Segregation of duties is the cornerstone of a company’s internal control structure.  Maintaining proper segregation of duties in core business process areas minimizes the opportunity for an employee to commit fraud against his or her employer.  Duty segregation protects both the employer and the employee.

In any business accounting cycle (such as cash management, inventory, accounts receivable, accounts payable, payroll) there are four areas that must be segregated: asset custody, authorization and approval, recordkeeping, and reconciliation. 

• Asset custody refers to the handling and disposal of company assets. 
• Authorization and approval applies to the processing of transactions.
• Recordkeeping is the creation and maintenance of company records. 
• Reconciliation refers to review and verification of the recording of transactions.

Questions to Ask

• Who performs the different duties of one area within a single business process cycle?
• Who performs the duties when an employee is absent?
• Do any of the employees perform a task in more that one area - such as authorizing a vendor payment and recording the vendor payment as well?
• How can the business mitigate (reduce) the risk when there is an overlap of one employee working in more than one area?

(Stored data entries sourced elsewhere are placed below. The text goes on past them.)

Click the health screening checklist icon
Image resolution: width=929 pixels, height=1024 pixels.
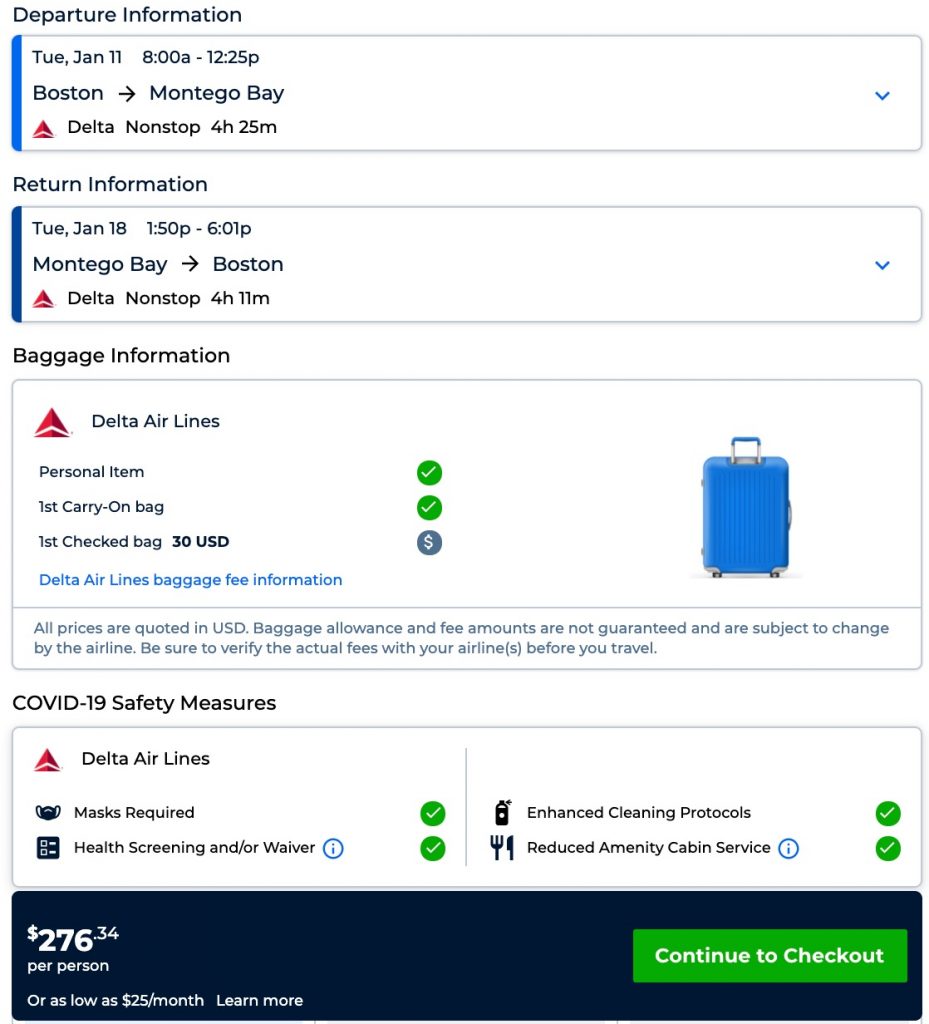pyautogui.click(x=48, y=848)
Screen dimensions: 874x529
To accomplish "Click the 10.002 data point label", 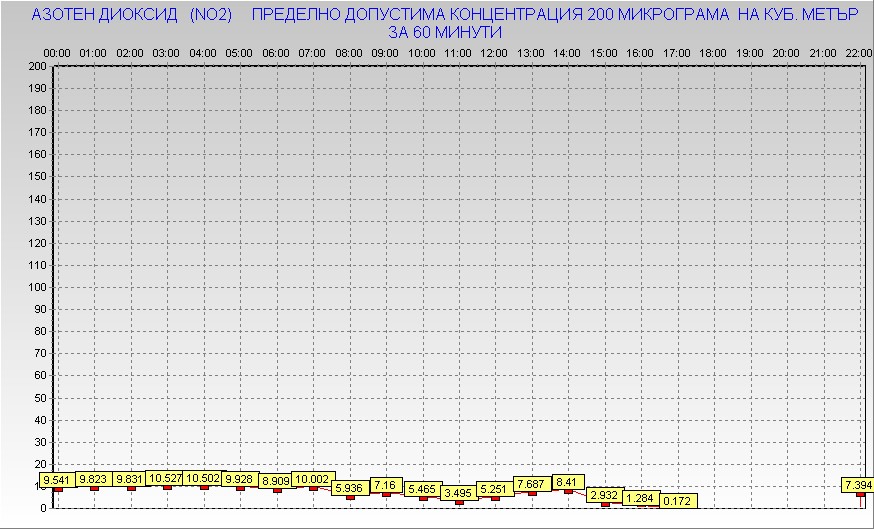I will 312,479.
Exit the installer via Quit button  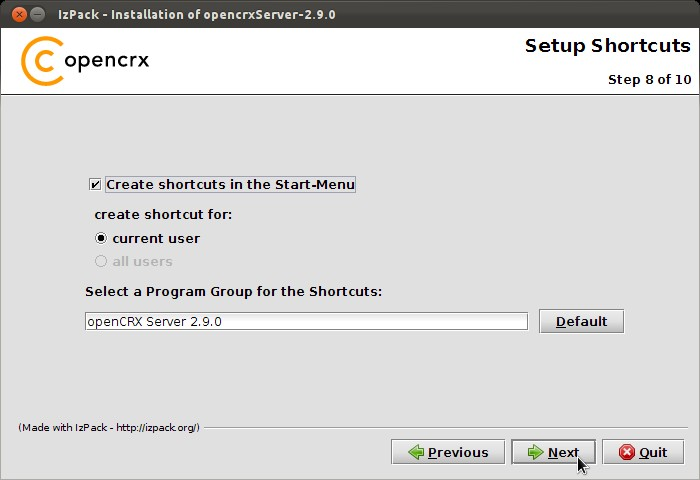(643, 452)
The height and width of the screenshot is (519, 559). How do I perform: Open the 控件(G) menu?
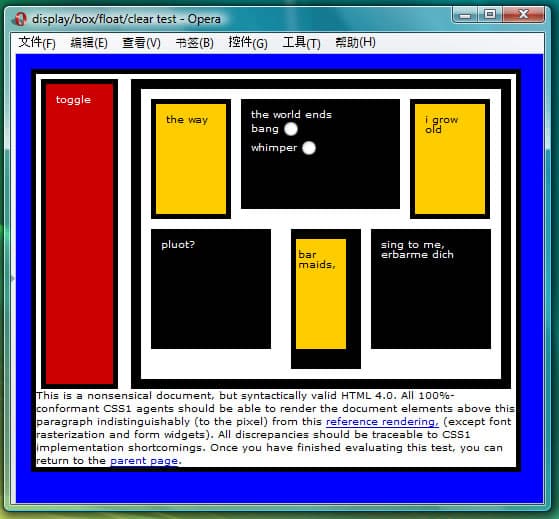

Commons Ways to Mitigate the Risk

• Assign two employees to jointly perform a task.  Training two employees ensures there is a back-up employee who can perform in the absence of the primary processor.  Routinely having the second employee perform or verify the task performed reduces the risk of undetected errors.  Requiring a routine review by a second person limits an employee’s chance to misappropriate company assets.  The second review discourages employees from committing fraud on their own.  Colluding with the second employee would be the only way to misappropriate assets.
• Assign tasks to employees in different departments.  Some companies are too small to sufficiently segregate tasks within the accounting or finance department.  However, some tasks can be adequately performed outside the accounting department.  Examples include:
  • Sending invoices for approval to the specific department that requested the purchase.  This approval step is completed outside of the accounting department and creates a better control in the accounts payable cycle.  
  • Having the Controller or CFO reconcile journals to the general ledger.  While the CFO and Controller are finance positions, these roles are typically hands-off in the processing of transactions.  
  • Using an administrative employee to deliver bank deposits to the bank.
  • Assigning the purchasing or procurement department to approve any vendors before the vendors are set up in the accounting system.

Continuous Review

Setting up independent duties is the first step but it is equally important to continually evaluate and review the separations to ensure they are performing as they were originally designed.  It is easy for shortcuts to work their way into a system that has been running smoothly.  The relaxing of controls happens when employees are comfortable performing their tasks.  It is imperative that supervisors perform regular reviews of the tasks being performed to verify the tasks are done by the employee assigned the duty according to the documented segregations.  Observing employees at work as well as inquiring of employees about their current tasks are great ways to make sure segregation is maintained.  Recurring independent reviews and reconciliations are also effective in mitigating risk as well as locating undetected errors, both recurring and non-recurring.